Too often vendors have promised to install a workable system, claiming they will partner with the client until all the teething problems are adequately resolved. Because of distrust - caused by too many bad experiences - end-users are looking for vendors to rather share in the risks and the rewards. By revisiting the entire modus operandi and rethinking pricing structures, vendors become true partners and, at the end of the day, it is likely that the end-user and the vendor will emerge as winners. That`s because both sides have vested interests.

End-users are looking at value and return on investment. But, in all fairness, end-users are not suddenly being too demanding and greedy. This emerging trend shows that vendors will be compensated based on the value the application or service delivers to the client.

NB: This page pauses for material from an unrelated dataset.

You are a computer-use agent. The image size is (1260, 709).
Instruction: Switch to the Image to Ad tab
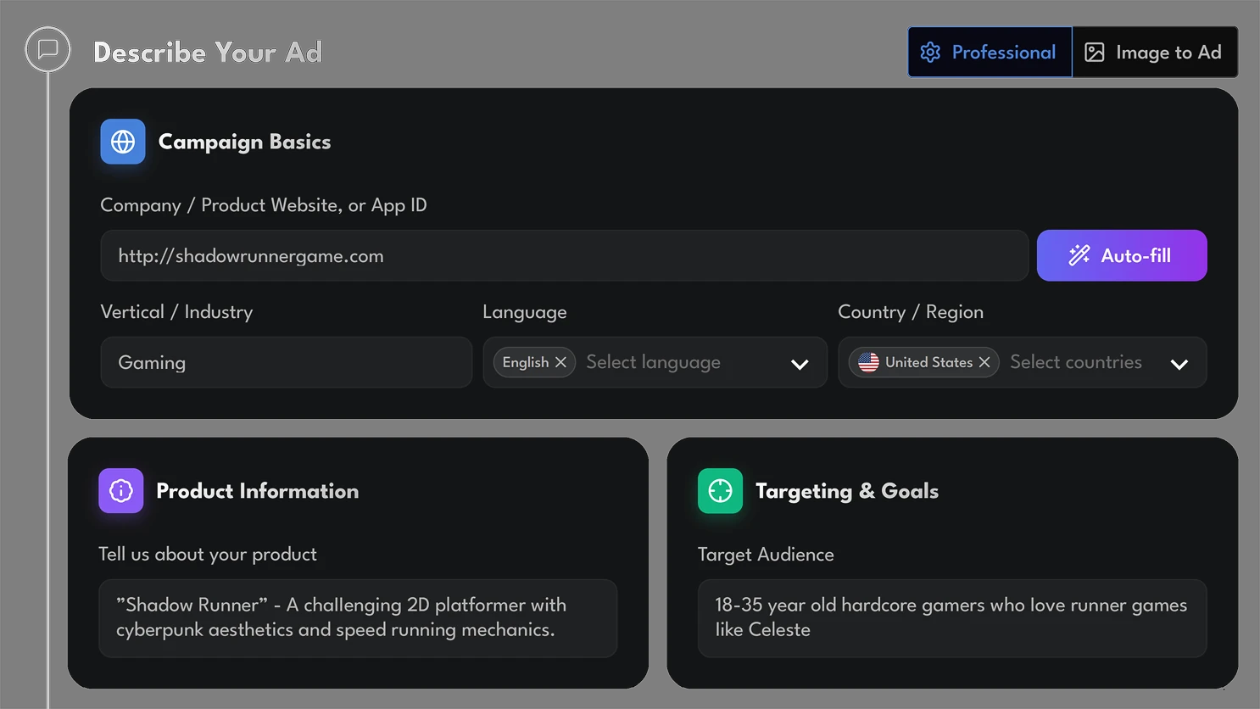pos(1155,53)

As this rewards-based trend gathers steam, an increasing number of vendors are changing their attitudes and, when pitching for a deal, ensure that they focus on return on investment (ROI) and risk sharing. Of course, they also try and build in a rewards structure for themselves.

This means that the vendor is now vulnerable. If the end-user wants to reach certain financial targets thanks to the installation of a new solution, the vendor`s compensation - or certainly a part of it - is now dependant on these goals being achieved. Even if the vendor`s solution is properly installed - and even if it works 100% - the end-user may itself fall short of certain objectives due to its own fault. This, then, impacts on the vendor - and he has little control over it. This is in stark contrast to the hurly-burly 1990s when vendors had end-users at their mercy.

But there is an upside. While vendors are facing a more demanding work environment in which their financial returns become reliant on strict financially-focused SLAs, the risk-sharing has a double-edge sword: for the first time the customer has to view the vendor like a true partner. This also provides more of a safety net for the vendor. It is not that easy to throw the vendor off the project and perhaps, at the end of the day, the vendor is almost guaranteed a sustained, long-term flow of income - as long as he keeps to his part of the contract. If, in this partnership, results are created and trust is built up, the relationship may even turn into something more long-term. The vendor then has a more lasting revenue stream and he can focus less on pitching for new business and more on delivering on objectives agreed upon with the various end-users.

If this leads to better levels of service and better technological solutions from companies - such as banks or retailers - perhaps these benefits can ultimately be passed on to the consumer.